Regarde-toi le monde. Festival de ciné en terre zapatiste.

             « Une baleine dans les montagnes du sud-est du Chiapas » (1). Un beau texte du sous-commandant Galeano. Au titre énigmatique. Poétique. Comme à son habitude. Je ne comprends pas tout. Comme à mon d’habitude. Je devine juste qu’il s’agit d’un festival de ciné dans le nouveau caracol, tout juste sorti de terre, au nom tout aussi mystérieux, TULAN KA’U.
Aussitôt descendus du bus, on entre dans le texte. C’est étrange. Les images se superposent aux mots de Galeano. C’est familier et déroutant à la fois. On se prend à chercher Moby Dick. Avec une peur, presque instinctive, de tomber sur Frankenstein. On se raisonne et on se dit qu’on va voir un festival de ciné, juste un peu plus rebelle que la normale. Évidemment, cela sera beaucoup plus que cela…

 

 

             « Il y a encore deux mois, il n’y avait presque rien » nous dit un homme, en nous accueillant.
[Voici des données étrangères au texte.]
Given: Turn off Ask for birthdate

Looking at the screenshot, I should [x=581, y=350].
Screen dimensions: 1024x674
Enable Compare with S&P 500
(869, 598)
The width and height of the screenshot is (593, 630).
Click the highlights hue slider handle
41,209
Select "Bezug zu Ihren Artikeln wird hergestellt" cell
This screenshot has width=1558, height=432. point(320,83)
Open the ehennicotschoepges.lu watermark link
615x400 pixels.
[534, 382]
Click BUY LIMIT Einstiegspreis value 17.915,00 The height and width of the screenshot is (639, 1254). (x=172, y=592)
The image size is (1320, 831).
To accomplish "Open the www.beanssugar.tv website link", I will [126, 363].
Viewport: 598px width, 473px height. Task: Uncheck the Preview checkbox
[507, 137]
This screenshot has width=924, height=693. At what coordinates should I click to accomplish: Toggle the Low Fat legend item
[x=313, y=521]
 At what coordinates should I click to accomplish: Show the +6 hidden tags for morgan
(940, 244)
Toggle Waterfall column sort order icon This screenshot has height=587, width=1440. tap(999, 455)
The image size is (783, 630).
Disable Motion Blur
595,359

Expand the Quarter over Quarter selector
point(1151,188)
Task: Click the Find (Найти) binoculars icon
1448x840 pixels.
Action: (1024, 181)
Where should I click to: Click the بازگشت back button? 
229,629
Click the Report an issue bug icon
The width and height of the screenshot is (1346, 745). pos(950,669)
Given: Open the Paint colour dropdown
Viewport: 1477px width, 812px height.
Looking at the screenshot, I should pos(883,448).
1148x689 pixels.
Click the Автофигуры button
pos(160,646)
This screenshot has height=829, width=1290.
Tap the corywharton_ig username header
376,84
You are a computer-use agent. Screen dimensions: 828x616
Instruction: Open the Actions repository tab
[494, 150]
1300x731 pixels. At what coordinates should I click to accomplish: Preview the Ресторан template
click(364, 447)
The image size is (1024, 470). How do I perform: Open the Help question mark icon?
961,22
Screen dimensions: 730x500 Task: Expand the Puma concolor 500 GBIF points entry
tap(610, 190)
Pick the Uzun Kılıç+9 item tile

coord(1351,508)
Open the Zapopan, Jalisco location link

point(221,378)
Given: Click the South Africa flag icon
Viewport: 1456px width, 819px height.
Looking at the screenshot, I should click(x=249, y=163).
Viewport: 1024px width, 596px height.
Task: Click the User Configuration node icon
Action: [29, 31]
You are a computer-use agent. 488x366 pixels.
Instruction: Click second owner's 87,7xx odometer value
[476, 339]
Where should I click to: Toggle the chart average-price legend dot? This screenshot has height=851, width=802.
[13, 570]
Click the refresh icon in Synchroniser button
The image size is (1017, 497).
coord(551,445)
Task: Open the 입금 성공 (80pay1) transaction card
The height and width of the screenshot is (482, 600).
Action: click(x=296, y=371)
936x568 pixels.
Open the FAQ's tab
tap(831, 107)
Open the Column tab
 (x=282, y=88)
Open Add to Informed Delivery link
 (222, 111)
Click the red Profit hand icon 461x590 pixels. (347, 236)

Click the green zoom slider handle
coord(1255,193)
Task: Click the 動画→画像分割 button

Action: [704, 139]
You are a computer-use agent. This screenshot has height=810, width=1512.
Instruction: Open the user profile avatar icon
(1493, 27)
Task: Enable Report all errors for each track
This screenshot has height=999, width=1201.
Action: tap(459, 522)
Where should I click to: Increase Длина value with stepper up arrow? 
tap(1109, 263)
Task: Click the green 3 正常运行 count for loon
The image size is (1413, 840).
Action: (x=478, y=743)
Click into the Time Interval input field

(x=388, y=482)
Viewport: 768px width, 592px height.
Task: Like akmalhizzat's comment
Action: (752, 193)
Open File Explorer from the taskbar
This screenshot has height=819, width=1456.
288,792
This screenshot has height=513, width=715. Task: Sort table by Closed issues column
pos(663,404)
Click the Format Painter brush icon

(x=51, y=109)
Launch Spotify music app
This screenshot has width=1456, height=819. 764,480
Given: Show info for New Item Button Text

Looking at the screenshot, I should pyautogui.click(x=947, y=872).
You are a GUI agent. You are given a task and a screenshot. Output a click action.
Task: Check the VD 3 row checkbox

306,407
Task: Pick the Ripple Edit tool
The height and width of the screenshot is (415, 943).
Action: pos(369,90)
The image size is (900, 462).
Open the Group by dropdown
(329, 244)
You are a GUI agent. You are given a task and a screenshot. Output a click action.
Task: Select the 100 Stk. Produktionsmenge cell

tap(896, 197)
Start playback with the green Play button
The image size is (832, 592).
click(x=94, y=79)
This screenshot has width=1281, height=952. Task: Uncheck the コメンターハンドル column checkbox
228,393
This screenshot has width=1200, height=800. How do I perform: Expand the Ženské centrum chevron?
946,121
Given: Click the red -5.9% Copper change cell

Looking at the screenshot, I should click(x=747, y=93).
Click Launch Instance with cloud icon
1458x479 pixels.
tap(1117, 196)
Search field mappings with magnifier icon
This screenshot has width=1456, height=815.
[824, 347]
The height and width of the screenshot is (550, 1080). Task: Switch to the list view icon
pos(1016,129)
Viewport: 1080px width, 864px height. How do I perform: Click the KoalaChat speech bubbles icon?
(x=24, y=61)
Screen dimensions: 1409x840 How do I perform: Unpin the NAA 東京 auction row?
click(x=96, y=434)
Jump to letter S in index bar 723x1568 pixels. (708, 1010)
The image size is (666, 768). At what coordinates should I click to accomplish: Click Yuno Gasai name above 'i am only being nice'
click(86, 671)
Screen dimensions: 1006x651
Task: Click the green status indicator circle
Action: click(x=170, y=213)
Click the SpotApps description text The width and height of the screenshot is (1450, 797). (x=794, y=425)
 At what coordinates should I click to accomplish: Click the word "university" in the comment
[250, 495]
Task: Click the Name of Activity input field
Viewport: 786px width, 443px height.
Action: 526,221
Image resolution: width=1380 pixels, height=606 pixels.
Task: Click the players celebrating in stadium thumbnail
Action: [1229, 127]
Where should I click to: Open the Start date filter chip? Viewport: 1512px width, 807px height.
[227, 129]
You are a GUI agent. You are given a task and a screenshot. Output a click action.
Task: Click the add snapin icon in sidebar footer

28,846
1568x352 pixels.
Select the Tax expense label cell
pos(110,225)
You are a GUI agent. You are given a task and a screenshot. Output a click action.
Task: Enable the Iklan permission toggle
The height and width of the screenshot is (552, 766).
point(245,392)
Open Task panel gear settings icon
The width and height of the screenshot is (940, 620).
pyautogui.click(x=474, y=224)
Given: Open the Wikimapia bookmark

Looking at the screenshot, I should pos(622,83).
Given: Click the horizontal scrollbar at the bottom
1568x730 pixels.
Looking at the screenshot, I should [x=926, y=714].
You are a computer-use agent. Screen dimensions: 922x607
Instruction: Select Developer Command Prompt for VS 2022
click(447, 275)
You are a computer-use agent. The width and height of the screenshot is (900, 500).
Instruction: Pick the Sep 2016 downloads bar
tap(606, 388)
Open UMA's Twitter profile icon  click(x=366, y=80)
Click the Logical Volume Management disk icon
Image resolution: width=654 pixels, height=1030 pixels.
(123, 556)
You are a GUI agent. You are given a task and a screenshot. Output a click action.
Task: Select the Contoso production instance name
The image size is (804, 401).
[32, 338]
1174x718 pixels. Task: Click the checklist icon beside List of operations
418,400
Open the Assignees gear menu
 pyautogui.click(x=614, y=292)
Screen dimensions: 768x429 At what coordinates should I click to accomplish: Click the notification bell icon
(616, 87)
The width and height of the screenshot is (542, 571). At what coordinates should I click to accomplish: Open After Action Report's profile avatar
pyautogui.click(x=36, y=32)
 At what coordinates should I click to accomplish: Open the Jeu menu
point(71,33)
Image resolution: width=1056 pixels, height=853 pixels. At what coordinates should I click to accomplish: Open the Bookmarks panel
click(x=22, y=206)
Sous son passe-montagne, on devine un sourire triomphant. Face à nous, une grande cabane en bois divisée en plusieurs espaces dont le comedor qu’on va inaugurer, sans tarder, en allant boire un café. Les tables sentent encore le bois frais. Les fenêtres n’ont pas de vitres. Face à nous, plusieurs banderoles colorées, pour nous inviter aux nombreux événements de ce mois de décembre, qui ont pour nom « Combo por la vida » : ciné, danse, forum pour la défense de la Terre Mère, seconde rencontre des femmes qui luttent, 26e anniversaire du soulèvement. Un mois bouillonnant en perspective. Il n’y aucun doute, les zapatistes sont bien vivants avec la ferme intention de rompre l’encerclement imposé par le mauvais gouvernement (2).
Plus loin, sur le mur d’une maison, deux peintres s’activent pour écrire le nom du nouveau caracol. Interminable : « Espiral digno tejiendo los colores de la humanidad en memoria de l@s caídos ». « Le temps de lire le nom que tu es déjà revenu à San Cris » nous dit un compa en éclatant de rire. Mais, le plus incroyable se trouve juste en face de nous. Une construction tout en bois avec sur sa façade, une belle étoile rouge. Immense.  Elle s’incline jusqu’à nous et après une volée de marches, on se retrouve au cœur du ventre de la baleine. Euh pardon… De l’auditorium. À l’intérieur, trois écrans géants, on comprendra plus tard que cela se veut la version 3D zapatiste.  On est au cœur du texte du Sub. On marche dans ses mots. On rêve sa vision. On ne sait plus si ces mots sont la réalité ou si cette réalité, ce sont ces mots. On est complètement déphasé. Dans cet état de « inconformidad » dont se gausse Galeano et dont on n’arrivait pas à déceler le sens profond. Oui, aujourd’hui encore, la force, la créativité des zapatistes me laissent sans voix. De toute façon, c’est mieux de se taire pour voir un film non ?
Au pied de l’auditorium, une petite lagune et là, enfin, on la repère. Indifférente à l’agitation générale, une baleine noire flotte en compagnie d’un joli dauphin bleu. Bon d’accord, c’est des jouets gonflables mais comme annoncé, il y a bien une baleine dans les montagnes du sud-est du Chiapas. Une façon manifeste de ne jamais se prendre au sérieux. Et même que l’on peut manger des palomitas ou pop corn, selon la langue que l’on se choisit…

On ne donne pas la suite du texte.